Tortoise
The Catastrophist
- Thrill Jockey Records
- 2016
- 44 minutes
Sept ans après le tableau d’abstractions qu’était Beacons Of Ancerstorship, les éminences grises du post-rock américain, Tortoise, reviennent avec un septième album studio. Regard sur ce retour attendu pour le groupe de Chicago qui a non seulement fait de l’expérimentation son éthique de travail, mais qui en a fait la condition même de son existence.
Et l’ironiquement titré The Catastrophist ne fait pas exception, et ce, même s’il est jusqu’ici l’album le plus accessible du quintette, lire ici, le moins cérébral. Et je le dis sans jugement de valeur: il est le premier disque de Tortoise sur lequel vous n’aurez pas besoin de vous faire les dents. On s’entend, il n’y a pas de contenu radiophonique ici, mais voilà un effort de post-pop (!) aux accents krautrock certes immersif, mais tout à fait plaisant à écouter. Et surtout, voilà un retour en phase avec «l’air du temps» pour Tortoise.

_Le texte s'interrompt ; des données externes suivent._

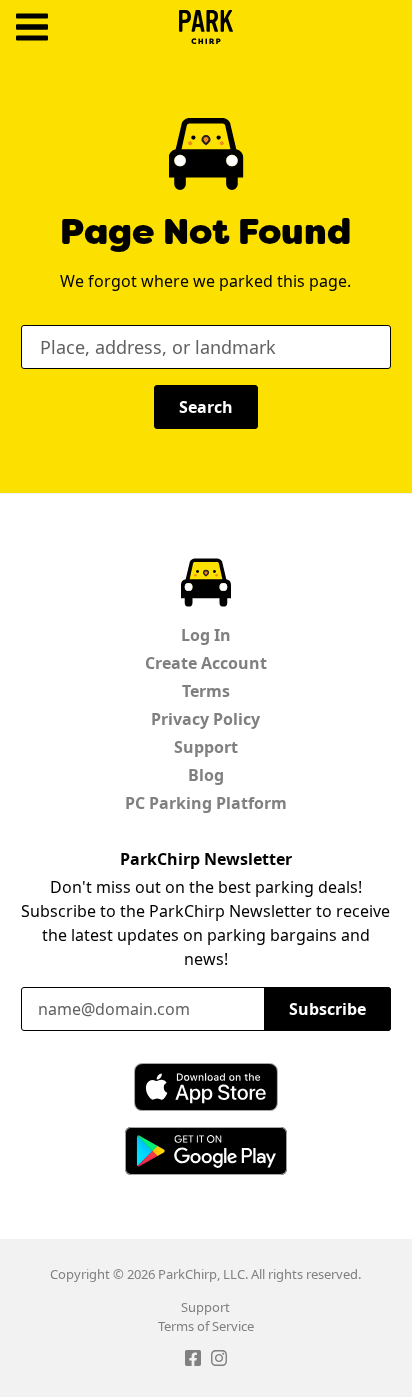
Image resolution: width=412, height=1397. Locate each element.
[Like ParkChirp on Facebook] (193, 1361)
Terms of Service (206, 1326)
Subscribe (327, 1009)
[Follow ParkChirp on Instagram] (219, 1361)
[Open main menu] (32, 27)
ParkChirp (206, 27)
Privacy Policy (205, 719)
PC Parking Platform (206, 803)
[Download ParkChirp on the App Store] (206, 1087)
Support (206, 747)
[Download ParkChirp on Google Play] (206, 1151)
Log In (206, 635)
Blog (206, 775)
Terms (206, 691)
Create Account (206, 663)
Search (206, 407)
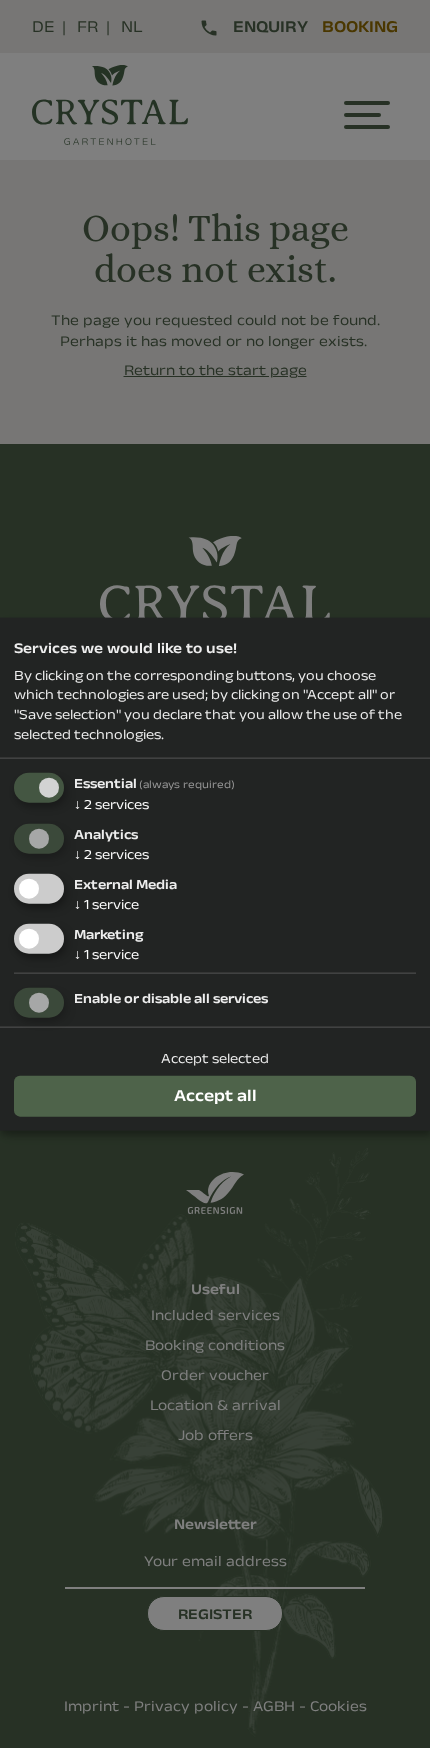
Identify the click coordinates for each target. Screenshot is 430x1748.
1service (106, 903)
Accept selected (215, 1058)
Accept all (215, 1095)
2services (111, 804)
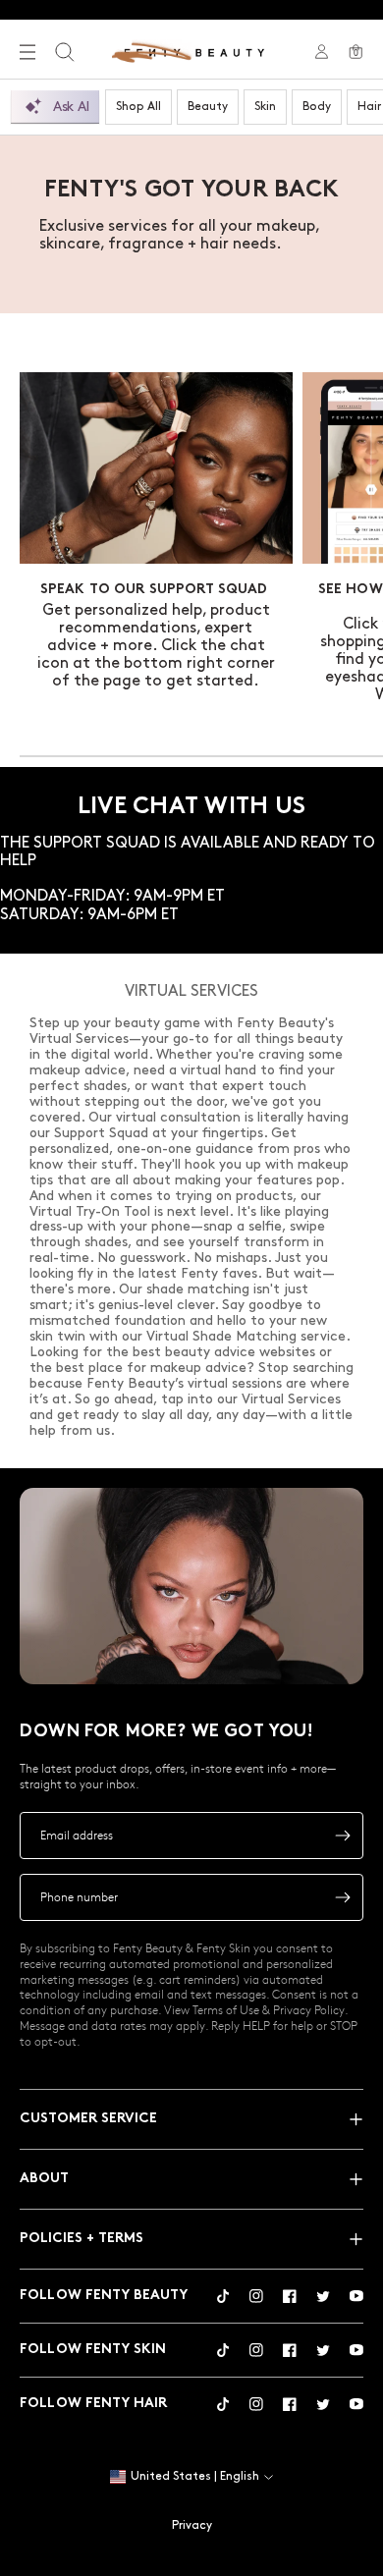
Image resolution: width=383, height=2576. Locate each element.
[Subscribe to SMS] (342, 1897)
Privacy (192, 2525)
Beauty (208, 106)
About (44, 2178)
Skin (265, 106)
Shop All (138, 106)
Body (316, 106)
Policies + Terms (81, 2238)
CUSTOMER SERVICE (88, 2118)
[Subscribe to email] (342, 1835)
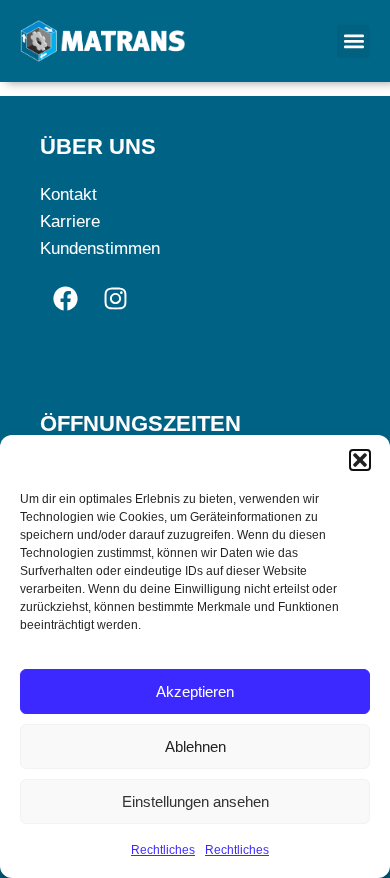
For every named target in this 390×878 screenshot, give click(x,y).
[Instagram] (115, 298)
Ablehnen (195, 746)
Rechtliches (163, 850)
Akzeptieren (195, 691)
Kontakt (68, 194)
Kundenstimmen (100, 248)
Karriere (70, 221)
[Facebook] (65, 298)
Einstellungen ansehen (195, 801)
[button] (360, 460)
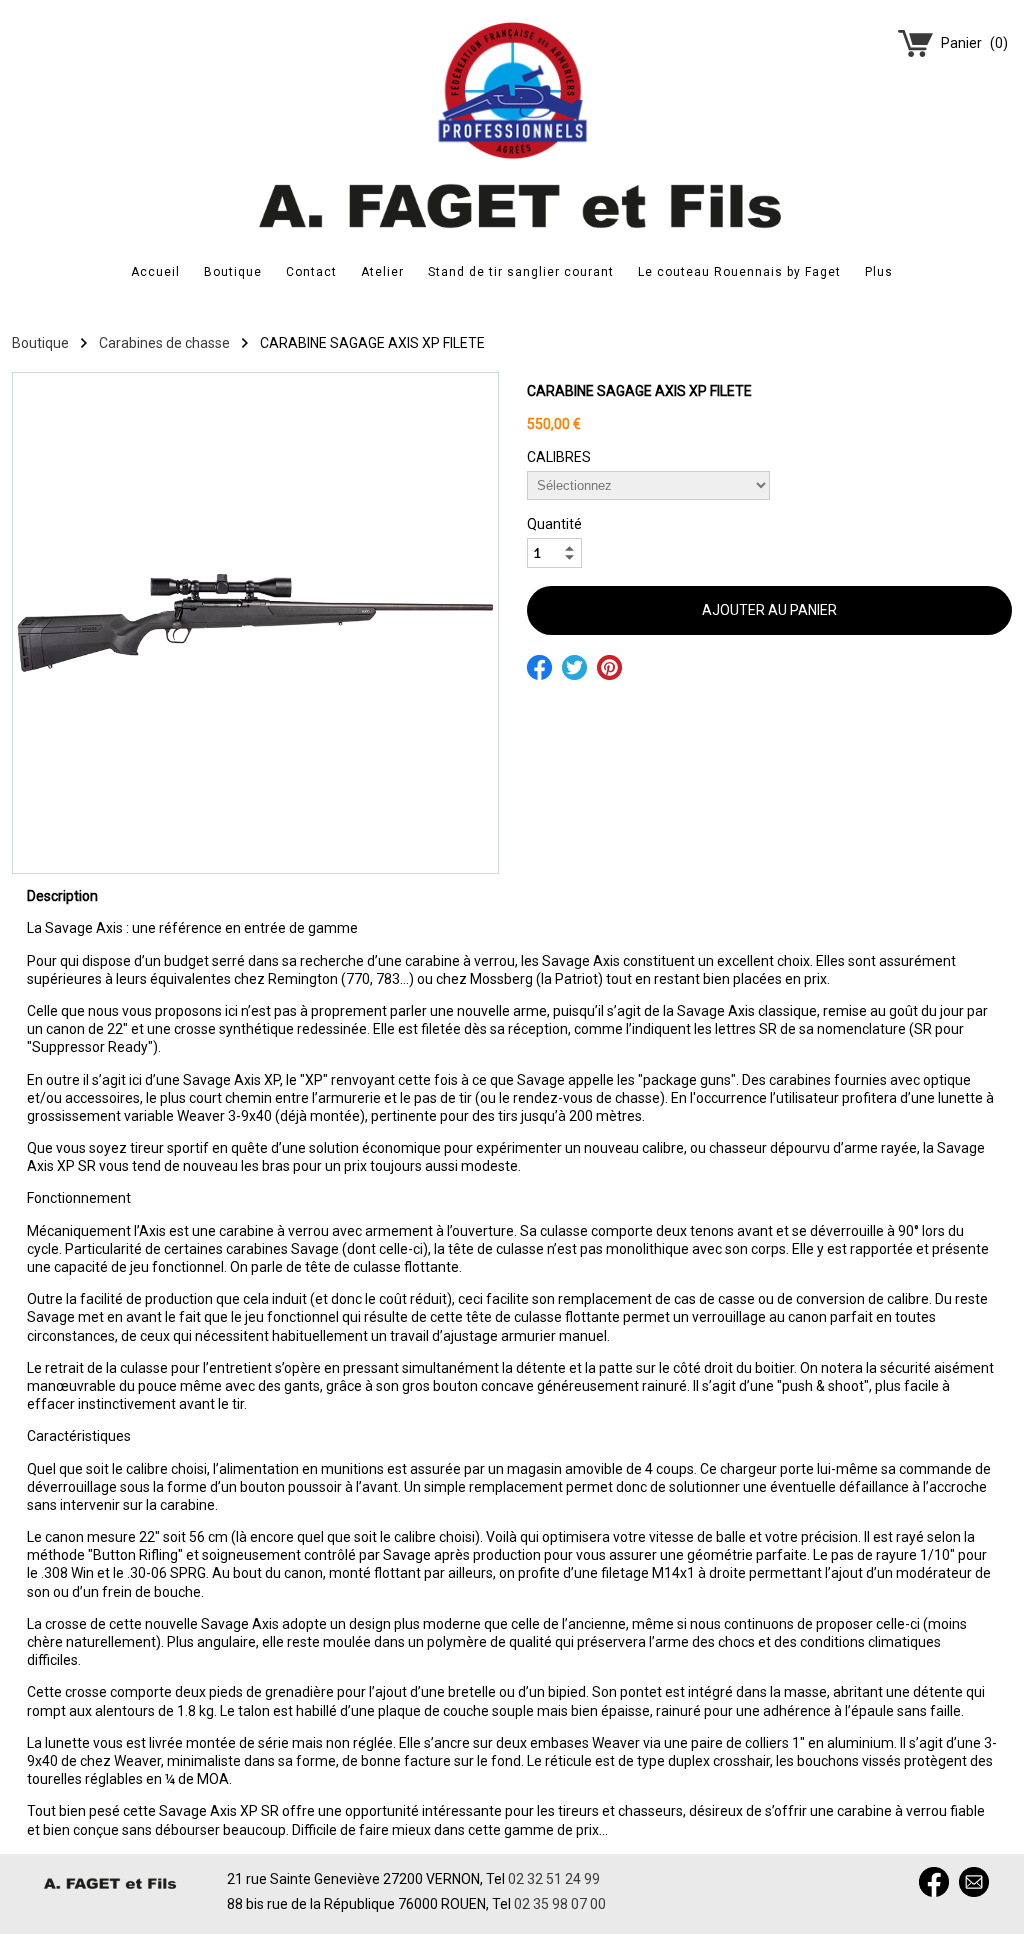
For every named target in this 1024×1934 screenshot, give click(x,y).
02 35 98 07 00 (560, 1904)
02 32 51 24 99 (554, 1879)
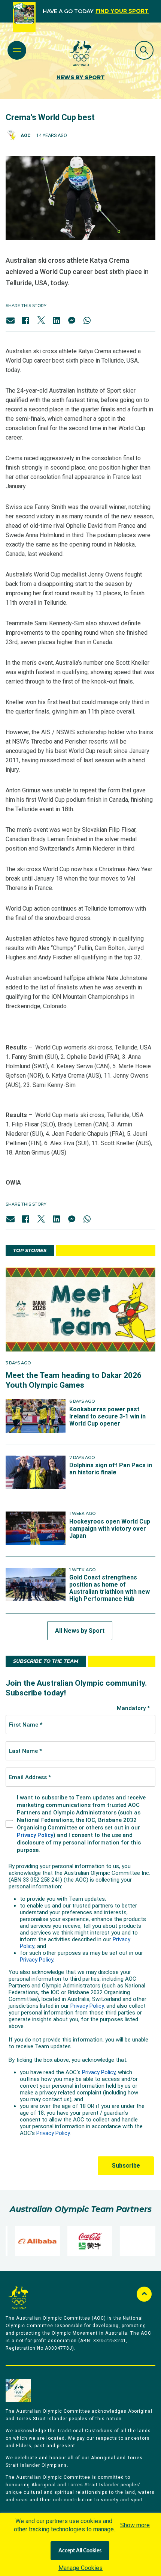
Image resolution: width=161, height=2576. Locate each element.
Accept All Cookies (79, 2550)
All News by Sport (79, 1630)
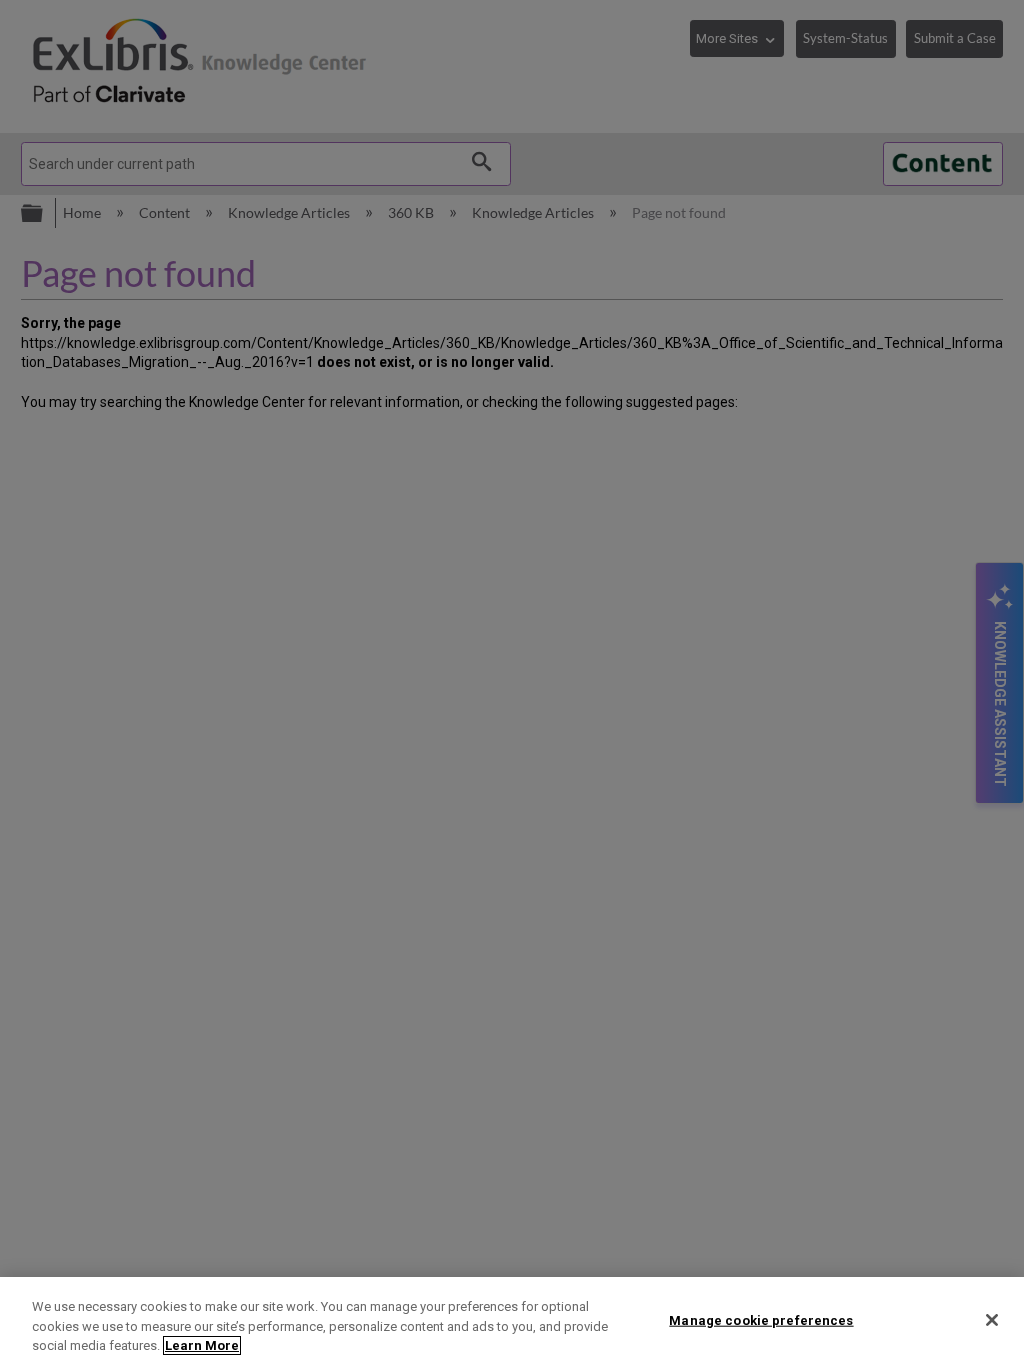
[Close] (992, 1320)
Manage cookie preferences (761, 1319)
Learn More (202, 1345)
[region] (512, 1321)
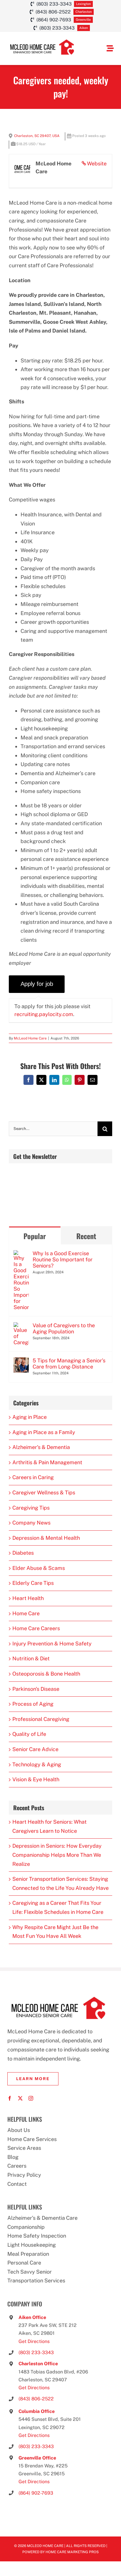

Globalement, The Catastrophist est un album qui suscite les émotions de ses auditeurs: il n’est pas un portrait qu’il vous faudrait décrypté, il est l’ambiance qui vous permet de dessiner le vôtre.
Musicalement les amateurs du triumvirat Zombi, Maserati, Trans Am seront en terrain connu. Tortoise explore ici cet épais mélange hétérogène de grooves et d’éther synthétique en adoptant des sonorités qui ont fait le renom de ces trois grands du post-rock contemporain. À noter que Mogwai a tenté également cette incursion «néo-kraut» sur Rave Tapes.
Mais The Catastrophist n’est pas un long fleuve tranquille malgré sa cohérence. On y retrouve un nouvel univers nimbé de lumière sur chaque titre.
Deux moments détonnent particulièrement dans cet étrange chaos (dés)organisé. D’abord Rock On, cette reprise sur les amphétamines de ce vieux tube de David Essex, chantée ici par Todd Rittmann. On baigne ici dans une ambiance urbaine lourde, très trip hop, si une telle chose pouvait encore être dit après Mezzanine de Massive Attack. La voix y est à la fois chaude et inquiétante, comme un appel au vice. Un bon moment.
Et puis plus tard il y a cette douce Yonder Blue avec Georgia Hubley (de Yo La Tengo quand même), sorte de balade décalée – genre film de David Lynch -, mais tout de même envoûtante. Réussi.
Mais la force de Tortoise demeure dans la finesse des compositions instrumentales, dans le jeu des crescendo et des transitions contre-intuitives. Celles-ci sont davantage camouflées dans la post-sitedemo.cauction, mais opèrent sur Hot Coffee et Shake Hands With Danger notamment.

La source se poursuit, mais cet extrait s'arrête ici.